With growing use of biometrics at the border, are we leaving our personal data exposed to hacking?
A U.S. border patrol database of traveler photos and license plates has been compromised as part of a malicious cyberattack, according to U.S. Customs and Border Protection officials.
The Washington Post first reported the incident involving a federal subcontractor, which transferred the images from CBP databases to their company network without the federal agency’s knowledge or authorization. Hackers then breached the subcontractor’s network. CBP systems were not hacked.
The images contained approximately 100,000 people in vehicles entering and exiting the U.S. over six weeks through a single port of entry, one U.S. government official told The Post. No other identifying information was included with the photos, and no passport or other travel document photos were compromised, the official said.
CBP operates and maintains a database of visa and passport photos as part of a facial recognition system to streamline traveler verification at their ports of entry and exit. The federal law enforcement agency also makes extensive use of cameras and video recordings at the arrival halls of international airports as well as land border crossings, where images of vehicles are captured.
The agency declined to name the breached subcontractor to The Post, but CBP officials sent the news organization a Microsoft Word document titled “CBP Perceptics Public Statement.”
A breach at Perceptics, a Tennessee-based company that builds and sells license plate readers, was reported by The Register on May 23. The breach contained hundreds of gigabytes of internal email archives and time-stamped jpegs (presumed to be license plate photos). It’s unclear whether this breach reported by the government was the same incident.
CBP has alerted members of Congress and is working with law enforcement and cybersecurity entities, and its own Office of Professional Responsibility to investigate the breach.
On a typical day, U.S. Customs and Border Protection screens more than 1 million international travelers and is scrambling to deploy a “biometric entry-exit system” at the top 20 U.S. airports by 2020 thanks to an executive order by President Trump. Despite questionable biometric confirmation rates and legal protections, CBP intends to use facial recognition technology on travelers aboard 16,300 flights per week—or more than 100 million passengers traveling on international flights out of the United States.

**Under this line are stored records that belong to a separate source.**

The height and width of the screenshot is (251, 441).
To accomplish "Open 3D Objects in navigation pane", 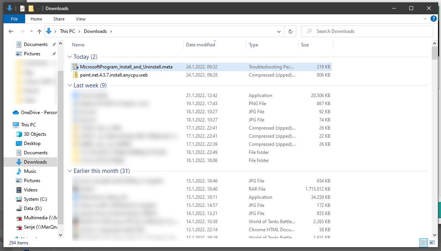I will pos(35,134).
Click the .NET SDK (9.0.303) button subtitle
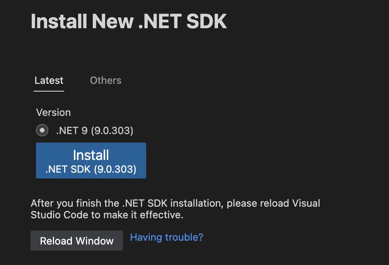This screenshot has height=265, width=389. pos(91,169)
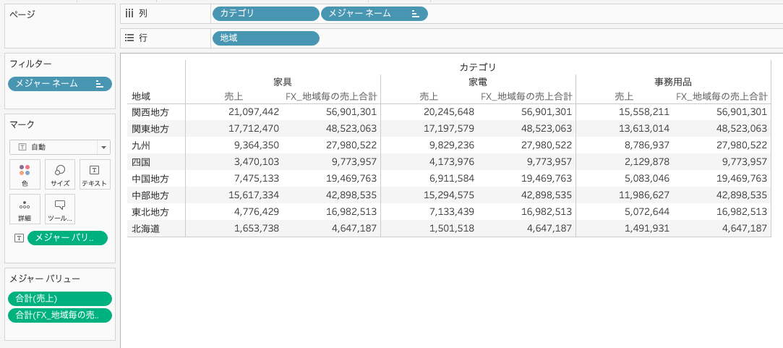This screenshot has height=348, width=783.
Task: Click the 家電 category column header
Action: [x=478, y=82]
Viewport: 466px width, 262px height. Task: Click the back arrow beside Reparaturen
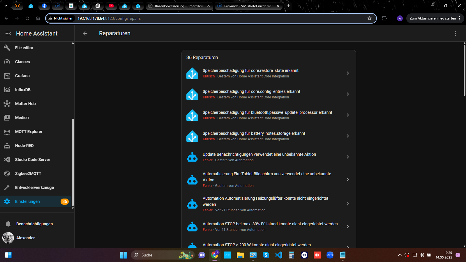85,33
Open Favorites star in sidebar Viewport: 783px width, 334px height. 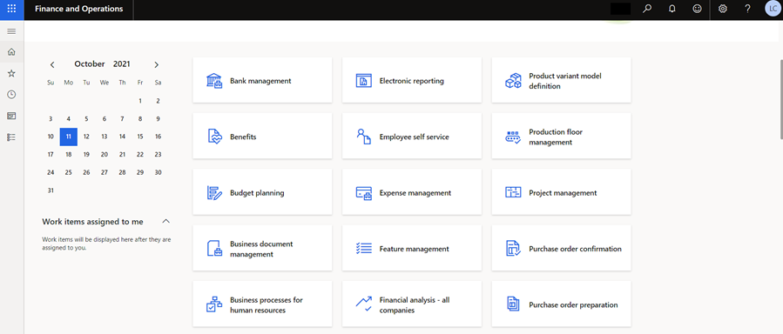[11, 73]
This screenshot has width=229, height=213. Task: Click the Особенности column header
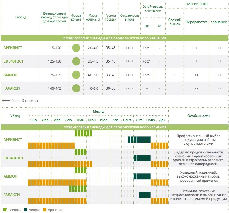pyautogui.click(x=198, y=116)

Facial recognition continues to spark fiery debates over privacy and security concerns. San Francisco, one of the most tech-savvy places, is the first major city to ban facial recognition by local government and law enforcement agencies. Other jurisdictions like New York City are following suit.
Privacy and security experts have long questioned the government’s ability to safeguard the public’s stockpile of private data. Lawmakers and civil liberties advocates demand action and further examination of the collected biometric data by the Department of Homeland Security, which includes CBP.
Luis Corrons, an Avast security evangelist, says CBP’s use of such data is nothing new. “CBP has been collecting biometric data from every visitor who comes into the U.S. for ages. They take pictures and fingerprints of every non-citizen entering the country, even requiring the details of social media accounts. If the government takes the data, it is responsible for safeguarding it.”
CBP has yet to offer an explanation of their current policies around data sharing of biometric data with participating companies and third-party firms. Combined with these recent hacks, doubts will only continue to rise around DHS and CBP’s surveillance and data security practices.